Sterling stands out as the notable underperformer today. The currency has fallen broadly and is attempting to break below its near-term range against Euro. There is no single headline driving the move, but expectations for a March rate cut by the BoE are continuing to build.
Political uncertainty may be compounding the pressure. The UK Labour looks set to lose the Gorton and Denton by-election, a constituency traditionally aligned with the party. A defeat there would deal another blow to Prime Minister Keir Starmer, who has faced mounting political headwinds since the start of the year. Some analysts speculate that a loss—particularly to the Green Party—could push Chancellor Rachel Reeves toward a looser fiscal stance in the upcoming Spring Statement, to regain left-leaning voters. That prospect, combined with easing expectations, weighs on Sterling.
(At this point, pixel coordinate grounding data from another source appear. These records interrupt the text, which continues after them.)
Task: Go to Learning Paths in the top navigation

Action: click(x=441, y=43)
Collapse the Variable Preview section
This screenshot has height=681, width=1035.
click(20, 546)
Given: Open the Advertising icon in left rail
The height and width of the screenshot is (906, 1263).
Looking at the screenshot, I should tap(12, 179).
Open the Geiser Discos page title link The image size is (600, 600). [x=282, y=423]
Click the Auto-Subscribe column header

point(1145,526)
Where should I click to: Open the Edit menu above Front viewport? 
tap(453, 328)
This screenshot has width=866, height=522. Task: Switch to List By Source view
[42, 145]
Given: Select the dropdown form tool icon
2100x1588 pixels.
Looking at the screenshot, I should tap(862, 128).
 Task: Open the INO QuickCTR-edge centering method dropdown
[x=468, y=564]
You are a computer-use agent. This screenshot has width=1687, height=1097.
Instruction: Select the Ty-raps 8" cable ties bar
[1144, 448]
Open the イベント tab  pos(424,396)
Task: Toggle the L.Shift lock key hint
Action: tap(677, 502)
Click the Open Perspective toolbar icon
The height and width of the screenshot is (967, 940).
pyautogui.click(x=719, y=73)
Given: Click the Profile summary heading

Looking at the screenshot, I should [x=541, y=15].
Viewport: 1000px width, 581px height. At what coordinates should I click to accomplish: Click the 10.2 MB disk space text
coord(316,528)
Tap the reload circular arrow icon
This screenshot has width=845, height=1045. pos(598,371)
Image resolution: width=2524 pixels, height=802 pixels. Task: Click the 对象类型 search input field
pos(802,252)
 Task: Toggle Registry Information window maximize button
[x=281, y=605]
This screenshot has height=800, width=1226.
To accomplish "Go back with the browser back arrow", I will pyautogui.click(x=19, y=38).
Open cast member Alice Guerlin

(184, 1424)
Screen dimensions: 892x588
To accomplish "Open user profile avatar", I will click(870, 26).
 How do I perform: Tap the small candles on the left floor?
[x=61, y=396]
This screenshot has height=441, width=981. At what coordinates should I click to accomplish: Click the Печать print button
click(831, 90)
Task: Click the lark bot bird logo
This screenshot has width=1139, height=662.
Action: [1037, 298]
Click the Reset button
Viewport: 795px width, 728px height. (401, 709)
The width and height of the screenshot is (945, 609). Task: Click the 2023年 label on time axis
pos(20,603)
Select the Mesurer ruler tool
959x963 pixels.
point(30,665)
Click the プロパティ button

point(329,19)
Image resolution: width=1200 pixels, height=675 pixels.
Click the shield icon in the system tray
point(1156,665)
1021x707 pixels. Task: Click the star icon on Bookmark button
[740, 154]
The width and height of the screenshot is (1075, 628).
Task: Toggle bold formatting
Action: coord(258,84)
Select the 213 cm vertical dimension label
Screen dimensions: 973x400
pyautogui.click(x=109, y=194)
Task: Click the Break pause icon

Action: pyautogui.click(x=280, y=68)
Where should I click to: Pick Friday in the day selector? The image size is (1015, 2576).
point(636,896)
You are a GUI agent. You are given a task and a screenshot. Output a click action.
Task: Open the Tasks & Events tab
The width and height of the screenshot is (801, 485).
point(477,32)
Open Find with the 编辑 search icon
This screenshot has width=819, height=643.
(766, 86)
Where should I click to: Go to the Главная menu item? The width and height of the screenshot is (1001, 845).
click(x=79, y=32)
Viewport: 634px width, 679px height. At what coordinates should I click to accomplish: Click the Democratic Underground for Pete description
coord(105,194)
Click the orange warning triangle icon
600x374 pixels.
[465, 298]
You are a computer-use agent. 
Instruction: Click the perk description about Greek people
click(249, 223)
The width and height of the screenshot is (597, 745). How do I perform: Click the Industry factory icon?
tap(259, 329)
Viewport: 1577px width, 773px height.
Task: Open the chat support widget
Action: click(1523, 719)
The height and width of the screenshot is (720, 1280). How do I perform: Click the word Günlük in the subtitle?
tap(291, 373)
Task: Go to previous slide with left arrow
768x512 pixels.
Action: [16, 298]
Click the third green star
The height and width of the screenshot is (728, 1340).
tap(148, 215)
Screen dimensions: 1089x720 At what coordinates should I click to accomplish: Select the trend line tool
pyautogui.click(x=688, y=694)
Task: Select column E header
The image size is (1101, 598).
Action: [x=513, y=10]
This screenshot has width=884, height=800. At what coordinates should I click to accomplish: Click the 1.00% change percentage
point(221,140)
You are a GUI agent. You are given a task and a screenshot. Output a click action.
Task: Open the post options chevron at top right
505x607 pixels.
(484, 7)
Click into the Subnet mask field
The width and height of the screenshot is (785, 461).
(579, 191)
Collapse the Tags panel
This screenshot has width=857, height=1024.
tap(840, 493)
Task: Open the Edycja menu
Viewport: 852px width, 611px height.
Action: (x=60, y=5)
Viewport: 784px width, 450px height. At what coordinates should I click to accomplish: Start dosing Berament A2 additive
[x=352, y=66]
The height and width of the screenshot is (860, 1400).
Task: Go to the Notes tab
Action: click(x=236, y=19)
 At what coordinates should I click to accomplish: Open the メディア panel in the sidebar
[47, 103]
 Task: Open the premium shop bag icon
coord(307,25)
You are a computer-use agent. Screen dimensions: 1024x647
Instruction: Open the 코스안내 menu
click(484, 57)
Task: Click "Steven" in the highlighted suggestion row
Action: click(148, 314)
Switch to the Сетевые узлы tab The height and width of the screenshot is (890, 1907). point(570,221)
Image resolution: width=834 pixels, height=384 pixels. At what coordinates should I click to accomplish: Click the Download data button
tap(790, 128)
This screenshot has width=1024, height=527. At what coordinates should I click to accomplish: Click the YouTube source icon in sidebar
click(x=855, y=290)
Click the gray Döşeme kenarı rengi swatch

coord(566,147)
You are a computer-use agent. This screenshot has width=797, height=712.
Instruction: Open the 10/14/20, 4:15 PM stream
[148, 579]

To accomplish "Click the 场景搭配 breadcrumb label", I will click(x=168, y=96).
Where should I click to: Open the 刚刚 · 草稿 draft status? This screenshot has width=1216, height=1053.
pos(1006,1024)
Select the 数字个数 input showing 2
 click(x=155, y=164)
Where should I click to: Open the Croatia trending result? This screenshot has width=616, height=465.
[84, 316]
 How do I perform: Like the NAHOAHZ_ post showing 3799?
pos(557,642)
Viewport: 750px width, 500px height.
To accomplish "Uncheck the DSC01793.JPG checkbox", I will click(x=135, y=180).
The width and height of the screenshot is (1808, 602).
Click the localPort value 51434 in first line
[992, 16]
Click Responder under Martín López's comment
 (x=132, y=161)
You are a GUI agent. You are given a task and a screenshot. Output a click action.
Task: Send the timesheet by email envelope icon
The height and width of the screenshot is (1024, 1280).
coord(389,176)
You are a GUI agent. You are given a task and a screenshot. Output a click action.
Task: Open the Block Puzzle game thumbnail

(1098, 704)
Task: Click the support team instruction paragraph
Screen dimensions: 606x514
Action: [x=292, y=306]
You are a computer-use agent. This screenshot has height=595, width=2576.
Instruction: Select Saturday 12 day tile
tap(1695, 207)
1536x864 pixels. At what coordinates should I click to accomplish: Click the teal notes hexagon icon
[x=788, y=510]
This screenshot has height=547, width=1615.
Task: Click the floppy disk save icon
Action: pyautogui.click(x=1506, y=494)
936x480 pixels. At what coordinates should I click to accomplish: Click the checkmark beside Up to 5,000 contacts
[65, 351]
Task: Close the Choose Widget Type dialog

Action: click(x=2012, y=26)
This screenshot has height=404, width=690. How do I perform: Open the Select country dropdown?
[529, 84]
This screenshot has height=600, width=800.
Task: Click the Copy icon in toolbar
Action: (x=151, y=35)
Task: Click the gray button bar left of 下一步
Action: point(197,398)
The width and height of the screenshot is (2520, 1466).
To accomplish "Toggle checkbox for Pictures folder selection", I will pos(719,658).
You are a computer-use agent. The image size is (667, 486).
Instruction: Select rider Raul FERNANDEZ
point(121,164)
Attention later today will turn to Canada’s GDP release. Monthly GDP is expected to rise 0.1% mom in December, with Q4 growth seen essentially flat. The numbers will be closely watched for confirmation that the economy is stabilizing rather than slipping.
The BoC is currently in an extended pause, having brought rates to 2.25% and signaled that easing may be complete. Market pricing reflects a broadly steady path from here. However, a surprise contraction in Q4 would challenge that narrative and revive speculation of a “fine-tuning” cut to cushion against a deeper slowdown.
In Asia, at the time of writing, Nikkei is up 0.14%. Hong Kong HSI is up 0.77%. China Shanghai SSE is down -0.17%. Singapore Strait Times is up 0.33%. Japan 10-year JGB yield is down -0.027 at 2.130. Overnight, DOW rose 0.03%. S&P 500 fell -0.54%. NASDAQ fell -1.18%. 10-year yield fell -0.031 to 4.017.
Subsidy effect pulls Tokyo core CPI down to 1.8%, but underlying inflation firms
Inflation in Tokyo eased further in February, with core CPI (ex-fresh food) falling to 1.8% yoy from 2.0% yoy. While slightly above market expectations of 1.7% yoy, the reading marks the third straight monthly slowdown and the lowest level since October 2024, slipping back under the BoJ’s 2% target.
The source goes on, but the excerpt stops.